#### OBJECTIVE
Please lay out these lines as a Markdown table with two columns, Row and Line, numbering each line in Row and leaving out blank lines.

[Target pointing data]
════
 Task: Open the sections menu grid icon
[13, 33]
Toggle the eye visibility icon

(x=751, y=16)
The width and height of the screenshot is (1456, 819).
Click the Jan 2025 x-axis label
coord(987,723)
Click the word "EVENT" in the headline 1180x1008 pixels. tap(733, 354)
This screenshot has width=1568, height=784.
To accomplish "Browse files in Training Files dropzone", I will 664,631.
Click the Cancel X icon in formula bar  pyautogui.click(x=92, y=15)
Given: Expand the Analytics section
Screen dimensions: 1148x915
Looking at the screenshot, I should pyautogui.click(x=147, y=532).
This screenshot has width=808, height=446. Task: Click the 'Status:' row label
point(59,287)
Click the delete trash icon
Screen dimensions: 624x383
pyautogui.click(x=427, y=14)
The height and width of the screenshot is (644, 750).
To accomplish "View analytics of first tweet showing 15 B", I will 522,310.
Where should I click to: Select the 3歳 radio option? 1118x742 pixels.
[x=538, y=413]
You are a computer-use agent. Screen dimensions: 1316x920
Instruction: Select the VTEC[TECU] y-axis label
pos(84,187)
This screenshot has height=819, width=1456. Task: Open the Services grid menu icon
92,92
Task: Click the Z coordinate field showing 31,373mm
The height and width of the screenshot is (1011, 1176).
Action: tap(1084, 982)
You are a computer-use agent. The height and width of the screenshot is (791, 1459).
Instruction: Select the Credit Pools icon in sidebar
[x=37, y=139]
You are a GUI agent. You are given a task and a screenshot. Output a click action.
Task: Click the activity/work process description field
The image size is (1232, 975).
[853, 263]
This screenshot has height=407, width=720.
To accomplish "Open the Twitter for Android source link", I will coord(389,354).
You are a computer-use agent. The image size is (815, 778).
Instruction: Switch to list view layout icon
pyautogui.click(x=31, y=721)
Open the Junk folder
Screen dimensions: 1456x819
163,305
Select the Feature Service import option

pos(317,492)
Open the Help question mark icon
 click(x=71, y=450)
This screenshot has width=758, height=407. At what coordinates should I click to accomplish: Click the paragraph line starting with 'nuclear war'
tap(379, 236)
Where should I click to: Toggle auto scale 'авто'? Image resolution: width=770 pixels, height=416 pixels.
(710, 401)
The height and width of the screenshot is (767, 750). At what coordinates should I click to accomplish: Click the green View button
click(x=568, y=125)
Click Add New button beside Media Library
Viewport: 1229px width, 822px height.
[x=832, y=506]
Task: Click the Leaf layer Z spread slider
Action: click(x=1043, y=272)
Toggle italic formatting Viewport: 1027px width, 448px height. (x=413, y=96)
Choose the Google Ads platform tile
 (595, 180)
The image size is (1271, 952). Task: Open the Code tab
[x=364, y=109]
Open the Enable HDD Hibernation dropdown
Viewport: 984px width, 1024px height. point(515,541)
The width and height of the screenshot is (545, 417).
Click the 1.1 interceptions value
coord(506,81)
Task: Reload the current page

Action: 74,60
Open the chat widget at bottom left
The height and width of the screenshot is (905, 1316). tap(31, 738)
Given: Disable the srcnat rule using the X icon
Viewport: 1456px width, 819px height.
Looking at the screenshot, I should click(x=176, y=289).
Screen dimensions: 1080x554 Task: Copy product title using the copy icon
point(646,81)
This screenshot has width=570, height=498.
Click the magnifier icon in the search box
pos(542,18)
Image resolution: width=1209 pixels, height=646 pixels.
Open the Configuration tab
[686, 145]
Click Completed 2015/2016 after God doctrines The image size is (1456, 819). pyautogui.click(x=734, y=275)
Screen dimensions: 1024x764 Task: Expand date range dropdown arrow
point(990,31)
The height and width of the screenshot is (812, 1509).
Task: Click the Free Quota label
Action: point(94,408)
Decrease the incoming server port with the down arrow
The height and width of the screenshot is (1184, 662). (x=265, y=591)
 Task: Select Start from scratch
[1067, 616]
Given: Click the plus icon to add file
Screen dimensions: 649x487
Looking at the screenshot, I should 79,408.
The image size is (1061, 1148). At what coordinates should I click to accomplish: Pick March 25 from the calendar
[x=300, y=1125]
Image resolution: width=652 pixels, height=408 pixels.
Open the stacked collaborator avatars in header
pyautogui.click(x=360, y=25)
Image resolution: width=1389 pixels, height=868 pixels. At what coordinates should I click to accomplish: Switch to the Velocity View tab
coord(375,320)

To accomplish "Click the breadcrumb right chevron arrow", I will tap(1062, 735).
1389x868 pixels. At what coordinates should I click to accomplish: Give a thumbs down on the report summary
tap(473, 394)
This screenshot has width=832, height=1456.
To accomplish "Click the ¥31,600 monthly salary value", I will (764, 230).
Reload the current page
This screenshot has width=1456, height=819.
════
#### ANSWER TO THIS PROBLEM
| Row | Line |
|---|---|
| 1 |  Task: Open the sections menu grid icon |
| 2 | [13, 33] |
| 3 | Toggle the eye visibility icon |
| 4 | (x=751, y=16) |
| 5 | The width and height of the screenshot is (1456, 819). |
| 6 | Click the Jan 2025 x-axis label |
| 7 | coord(987,723) |
| 8 | Click the word "EVENT" in the headline 1180x1008 pixels. tap(733, 354) |
| 9 | This screenshot has width=1568, height=784. |
| 10 | To accomplish "Browse files in Training Files dropzone", I will 664,631. |
| 11 | Click the Cancel X icon in formula bar  pyautogui.click(x=92, y=15) |
| 12 | Given: Expand the Analytics section |
| 13 | Screen dimensions: 1148x915 |
| 14 | Looking at the screenshot, I should pyautogui.click(x=147, y=532). |
| 15 | This screenshot has width=808, height=446. Task: Click the 'Status:' row label |
| 16 | point(59,287) |
| 17 | Click the delete trash icon |
| 18 | Screen dimensions: 624x383 |
| 19 | pyautogui.click(x=427, y=14) |
| 20 | The height and width of the screenshot is (644, 750). |
| 21 | To accomplish "View analytics of first tweet showing 15 B", I will 522,310. |
| 22 | Where should I click to: Select the 3歳 radio option? 1118x742 pixels. |
| 23 | [x=538, y=413] |
| 24 | You are a computer-use agent. Screen dimensions: 1316x920 |
| 25 | Instruction: Select the VTEC[TECU] y-axis label |
| 26 | pos(84,187) |
| 27 | This screenshot has height=819, width=1456. Task: Open the Services grid menu icon |
| 28 | 92,92 |
| 29 | Task: Click the Z coordinate field showing 31,373mm |
| 30 | The height and width of the screenshot is (1011, 1176). |
| 31 | Action: tap(1084, 982) |
| 32 | You are a computer-use agent. The height and width of the screenshot is (791, 1459). |
| 33 | Instruction: Select the Credit Pools icon in sidebar |
| 34 | [x=37, y=139] |
| 35 | You are a GUI agent. You are given a task and a screenshot. Output a click action. |
| 36 | Task: Click the activity/work process description field |
| 37 | The image size is (1232, 975). |
| 38 | [853, 263] |
| 39 | This screenshot has height=407, width=720. |
| 40 | To accomplish "Open the Twitter for Android source link", I will coord(389,354). |
| 41 | You are a computer-use agent. The image size is (815, 778). |
| 42 | Instruction: Switch to list view layout icon |
| 43 | pyautogui.click(x=31, y=721) |
| 44 | Open the Junk folder |
| 45 | Screen dimensions: 1456x819 |
| 46 | 163,305 |
| 47 | Select the Feature Service import option |
| 48 | pos(317,492) |
| 49 | Open the Help question mark icon |
| 50 |  click(x=71, y=450) |
| 51 | This screenshot has width=758, height=407. At what coordinates should I click to accomplish: Click the paragraph line starting with 'nuclear war' |
| 52 | tap(379, 236) |
| 53 | Where should I click to: Toggle auto scale 'авто'? Image resolution: width=770 pixels, height=416 pixels. |
| 54 | (710, 401) |
| 55 | The height and width of the screenshot is (767, 750). At what coordinates should I click to accomplish: Click the green View button |
| 56 | click(x=568, y=125) |
| 57 | Click Add New button beside Media Library |
| 58 | Viewport: 1229px width, 822px height. |
| 59 | [x=832, y=506] |
| 60 | Task: Click the Leaf layer Z spread slider |
| 61 | Action: click(x=1043, y=272) |
| 62 | Toggle italic formatting Viewport: 1027px width, 448px height. (x=413, y=96) |
| 63 | Choose the Google Ads platform tile |
| 64 |  (595, 180) |
| 65 | The image size is (1271, 952). Task: Open the Code tab |
| 66 | [x=364, y=109] |
| 67 | Open the Enable HDD Hibernation dropdown |
| 68 | Viewport: 984px width, 1024px height. point(515,541) |
| 69 | The width and height of the screenshot is (545, 417). |
| 70 | Click the 1.1 interceptions value |
| 71 | coord(506,81) |
| 72 | Task: Reload the current page |
| 73 | Action: 74,60 |
| 74 | Open the chat widget at bottom left |
| 75 | The height and width of the screenshot is (905, 1316). tap(31, 738) |
| 76 | Given: Disable the srcnat rule using the X icon |
| 77 | Viewport: 1456px width, 819px height. |
| 78 | Looking at the screenshot, I should click(x=176, y=289). |
| 79 | Screen dimensions: 1080x554 Task: Copy product title using the copy icon |
| 80 | point(646,81) |
| 81 | This screenshot has width=570, height=498. |
| 82 | Click the magnifier icon in the search box |
| 83 | pos(542,18) |
| 84 | Image resolution: width=1209 pixels, height=646 pixels. |
| 85 | Open the Configuration tab |
| 86 | [686, 145] |
| 87 | Click Completed 2015/2016 after God doctrines The image size is (1456, 819). pyautogui.click(x=734, y=275) |
| 88 | Screen dimensions: 1024x764 Task: Expand date range dropdown arrow |
| 89 | point(990,31) |
| 90 | The height and width of the screenshot is (812, 1509). |
| 91 | Task: Click the Free Quota label |
| 92 | Action: point(94,408) |
| 93 | Decrease the incoming server port with the down arrow |
| 94 | The height and width of the screenshot is (1184, 662). (x=265, y=591) |
| 95 |  Task: Select Start from scratch |
| 96 | [1067, 616] |
| 97 | Given: Click the plus icon to add file |
| 98 | Screen dimensions: 649x487 |
| 99 | Looking at the screenshot, I should 79,408. |
| 100 | The image size is (1061, 1148). At what coordinates should I click to accomplish: Pick March 25 from the calendar |
| 101 | [x=300, y=1125] |
| 102 | Image resolution: width=652 pixels, height=408 pixels. |
| 103 | Open the stacked collaborator avatars in header |
| 104 | pyautogui.click(x=360, y=25) |
| 105 | Image resolution: width=1389 pixels, height=868 pixels. At what coordinates should I click to accomplish: Switch to the Velocity View tab |
| 106 | coord(375,320) |
| 107 | To accomplish "Click the breadcrumb right chevron arrow", I will tap(1062, 735). |
| 108 | 1389x868 pixels. At what coordinates should I click to accomplish: Give a thumbs down on the report summary |
| 109 | tap(473, 394) |
| 110 | This screenshot has width=832, height=1456. |
| 111 | To accomplish "Click the ¥31,600 monthly salary value", I will (764, 230). |
| 112 | Reload the current page |
| 113 | This screenshot has width=1456, height=819. |